Neste Verão já findo recebi os dois últimos caixotes de livros (e revistas) vindos da minha mãe, as partilhas familiares da pequena biblioteca que a acompanhou nos últimos anos na "residência" (o lar de terceira idade). Nesse conjunto vieram mais algumas revistas, das que restaram, "sobreviventes" à habitual partilha deste tipo de leituras. E que me fazem, saudoso, lembrar de quando após um almoço familiar levámos a nossa mãe (e avó) à papelaria vizinha, a qual abastecia diariamente a residência do inevitável duo Correio da Manhã e Público. E do (genuíno) encanto da proprietária diante daquela já nonagenária ainda arguta e, ainda por cima, francófona e anglófona. E logo ali se combinou que providenciasse ela a entrega diária de revistas e jornais que julgasse apropriadas ao gosto e interesses da minha mãe, que a gente pagaria mensalmente... Para alguns meses depois resmungar eu - já então a sopesar os custos do rancho e a racionar o Amber Leaf e o Queen Margot - a "conta calada" daquilo tudo, que do "Paris-Match" e "Hola!" britânica até à "Magazine Littéraire" tudo lhe ia chegando, e do meu murmurado e miserável ataque de sovinice, eu leitor diário do "Record" a criticar "raisparta, a mãe nunca leu estas tralhas ao longo da vida, para quê comprá-las agora?", as revistas "sociais", entenda-se, como se matar o tempo não fosse o fundamental, não seja o fundamental, antes da morte que se nos aproxima...

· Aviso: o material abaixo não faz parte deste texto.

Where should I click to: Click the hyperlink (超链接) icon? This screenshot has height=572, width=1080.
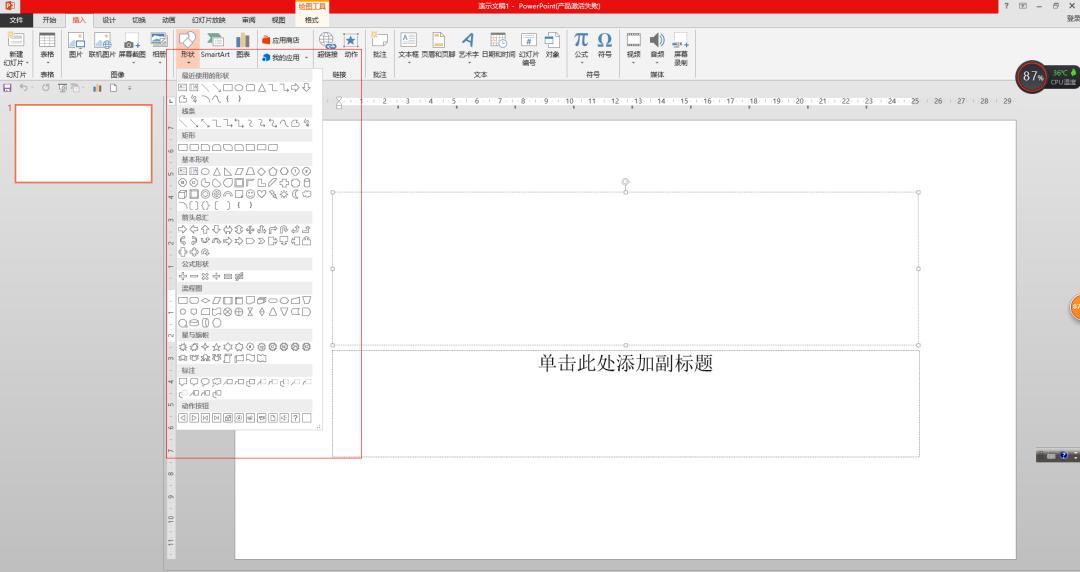[327, 44]
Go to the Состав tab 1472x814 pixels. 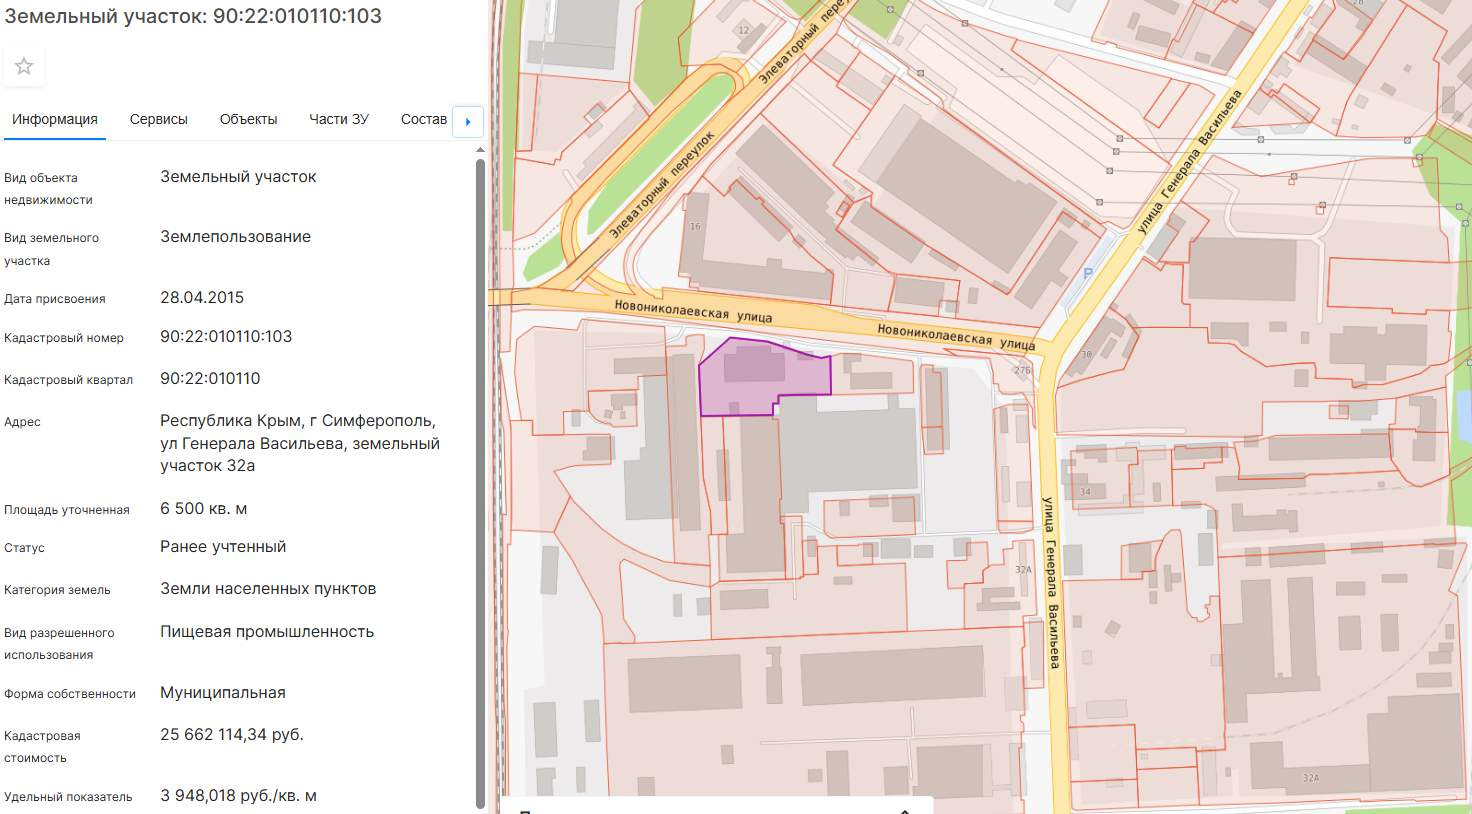[424, 119]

Enfim, divago, pois o que queria trazer a este postal é esta revista "Estante" que algum de nós lhe levou e que me chegou agora. De 2018, o número 17 desta simpática iniciativa - uma revista literária bem conseguida, no grafismo e no conteúdo, num registo adequadamente "leve" mas não superficial. 10 000 exemplares distribuídos gratuitamente pelos clientes da FNAC - e serve agora para memória (talvez surpreendente para as gerações mais novas) de uma longínqua época em que a cadeia FNAC vendia livros, uma era já finda na história económica.

E o que me apelou a recuperar este exemplar é um dos seus artigos, no qual os jornalistas Carolina Morais e Tiago Matos indagaram a sete escritores e editores "quem merecia o Nobel da Literatura de 2018?", pergunta bem adequada a este tipo de revista, muito mais tendente à divulgação literária do que a  uma reflexão crítica sobre pertinência das premiações e dos seus critérios e, ainda menos, às dinâmicas estruturantes do(s) "campo(s) literário(s)". E ler o resultado dessa demanda promove agora um sorriso, algo entristecido. Pois Ana Teresa Pereira, Carlos Vaz Marques, Francisco Vale, Hélia Correia, Isabel Lucas, Manuel Alberto Valente e Pedro Mexia (o grupo inquirido) deram, obviamente, várias pistas. Mas no final o escritor que sobressaiu como desejável premiado em 2018 foi Javier Marías. Pois, a Academia Sueca atrasou-se, irremediavelmente...

(Nem de propósito, eu a esquiçar este postal e a encontrar o Pedro Correia a inaugurar uma, ambiciosa, série...).